Your instructions
The records below must be transcribed exactly.

Stored data
◆ ◆ ◆ ◆
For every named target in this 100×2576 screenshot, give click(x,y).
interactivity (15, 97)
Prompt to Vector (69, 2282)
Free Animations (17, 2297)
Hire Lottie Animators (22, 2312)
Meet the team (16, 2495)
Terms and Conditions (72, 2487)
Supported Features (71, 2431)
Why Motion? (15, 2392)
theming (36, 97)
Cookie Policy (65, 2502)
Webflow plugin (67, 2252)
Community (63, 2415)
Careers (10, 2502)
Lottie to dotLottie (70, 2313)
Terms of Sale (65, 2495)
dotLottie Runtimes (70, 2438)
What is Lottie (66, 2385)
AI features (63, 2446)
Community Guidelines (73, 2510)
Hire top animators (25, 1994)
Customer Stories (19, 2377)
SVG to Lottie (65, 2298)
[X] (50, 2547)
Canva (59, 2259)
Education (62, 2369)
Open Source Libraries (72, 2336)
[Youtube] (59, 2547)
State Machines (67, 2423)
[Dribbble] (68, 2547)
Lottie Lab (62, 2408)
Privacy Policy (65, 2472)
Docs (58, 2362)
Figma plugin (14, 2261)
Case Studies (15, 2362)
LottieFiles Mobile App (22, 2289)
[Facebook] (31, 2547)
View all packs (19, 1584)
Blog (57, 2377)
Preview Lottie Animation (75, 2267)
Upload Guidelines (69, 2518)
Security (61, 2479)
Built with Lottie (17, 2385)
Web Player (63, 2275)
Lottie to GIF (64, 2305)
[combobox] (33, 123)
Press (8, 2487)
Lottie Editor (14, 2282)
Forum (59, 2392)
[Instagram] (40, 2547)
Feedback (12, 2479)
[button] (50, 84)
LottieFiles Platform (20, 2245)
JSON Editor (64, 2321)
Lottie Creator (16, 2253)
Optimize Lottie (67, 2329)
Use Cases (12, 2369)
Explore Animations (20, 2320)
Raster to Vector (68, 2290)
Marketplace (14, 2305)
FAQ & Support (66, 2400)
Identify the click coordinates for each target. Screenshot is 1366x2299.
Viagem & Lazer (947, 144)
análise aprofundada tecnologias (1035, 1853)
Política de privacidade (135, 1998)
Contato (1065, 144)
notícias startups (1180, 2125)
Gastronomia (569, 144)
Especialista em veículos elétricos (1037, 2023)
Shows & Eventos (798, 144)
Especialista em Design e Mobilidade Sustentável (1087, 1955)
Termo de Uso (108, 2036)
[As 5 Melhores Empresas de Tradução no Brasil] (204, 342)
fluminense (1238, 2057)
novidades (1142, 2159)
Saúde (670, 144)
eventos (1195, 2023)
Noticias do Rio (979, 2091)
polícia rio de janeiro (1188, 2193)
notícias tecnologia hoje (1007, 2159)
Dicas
◆ ◆ ◆ ◆
Solution to the problem
For every named target in this 100×2576 screenshot, give click(x,y).
interactivity (15, 97)
Prompt to Vector (69, 2282)
Free Animations (17, 2297)
Hire Lottie Animators (22, 2312)
Meet the team (16, 2495)
Terms and Conditions (72, 2487)
Supported Features (71, 2431)
Why Motion? (15, 2392)
theming (36, 97)
Cookie Policy (65, 2502)
Webflow plugin (67, 2252)
Community (63, 2415)
Careers (10, 2502)
Lottie to dotLottie (70, 2313)
Terms of Sale (65, 2495)
dotLottie Runtimes (70, 2438)
What is Lottie (66, 2385)
AI features (63, 2446)
Community Guidelines (73, 2510)
Hire top animators (25, 1994)
Customer Stories (19, 2377)
SVG to Lottie (65, 2298)
[X] (50, 2547)
Canva (59, 2259)
Education (62, 2369)
Open Source Libraries (72, 2336)
[Youtube] (59, 2547)
State Machines (67, 2423)
[Dribbble] (68, 2547)
Lottie Lab (62, 2408)
Privacy Policy (65, 2472)
Docs (58, 2362)
Figma plugin (14, 2261)
Case Studies (15, 2362)
LottieFiles Mobile App (22, 2289)
[Facebook] (31, 2547)
View all packs (19, 1584)
Blog (57, 2377)
Preview Lottie Animation (75, 2267)
Upload Guidelines (69, 2518)
Security (61, 2479)
Built with Lottie (17, 2385)
Web Player (63, 2275)
Lottie to GIF (64, 2305)
[combobox] (33, 123)
Press (8, 2487)
Lottie Editor (14, 2282)
Forum (59, 2392)
[Instagram] (40, 2547)
Feedback (12, 2479)
[button] (50, 84)
LottieFiles Platform (20, 2245)
JSON Editor (64, 2321)
Lottie Creator (16, 2253)
Optimize Lottie (67, 2329)
Use Cases (12, 2369)
Explore Animations (20, 2320)
Raster to Vector (68, 2290)
Marketplace (14, 2305)
FAQ & Support (66, 2400)
Identify the click coordinates for each target. Screenshot is 1366x2299.
Viagem & Lazer (947, 144)
análise aprofundada tecnologias (1035, 1853)
Política de privacidade (135, 1998)
Contato (1065, 144)
notícias startups (1180, 2125)
Gastronomia (569, 144)
Especialista em veículos elétricos (1037, 2023)
Shows & Eventos (798, 144)
Especialista em Design e Mobilidade Sustentável (1087, 1955)
Termo de Uso (108, 2036)
[As 5 Melhores Empresas de Tradução no Brasil] (204, 342)
fluminense (1238, 2057)
novidades (1142, 2159)
Saúde (670, 144)
eventos (1195, 2023)
Noticias do Rio (979, 2091)
polícia rio de janeiro (1188, 2193)
notícias tecnologia hoje (1007, 2159)
Dicas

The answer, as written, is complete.